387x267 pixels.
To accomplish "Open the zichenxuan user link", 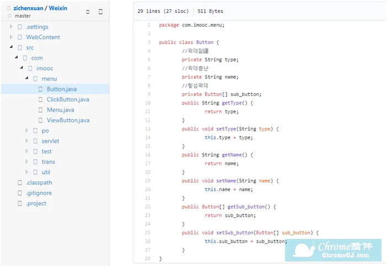I will point(28,8).
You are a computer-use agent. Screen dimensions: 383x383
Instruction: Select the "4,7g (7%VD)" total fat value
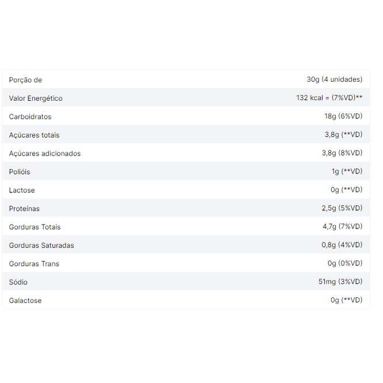(x=342, y=227)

- - - -

TASK INSTRUCTIONS: Leave the pictures out. Extract exactly the lines running from the one with "You are a computer-use" through the last entry, both ends included.

PROBLEM SOLUTION:
You are a computer-use agent. Screen dimensions: 383x383
Instruction: Select the "4,7g (7%VD)" total fat value
(x=342, y=227)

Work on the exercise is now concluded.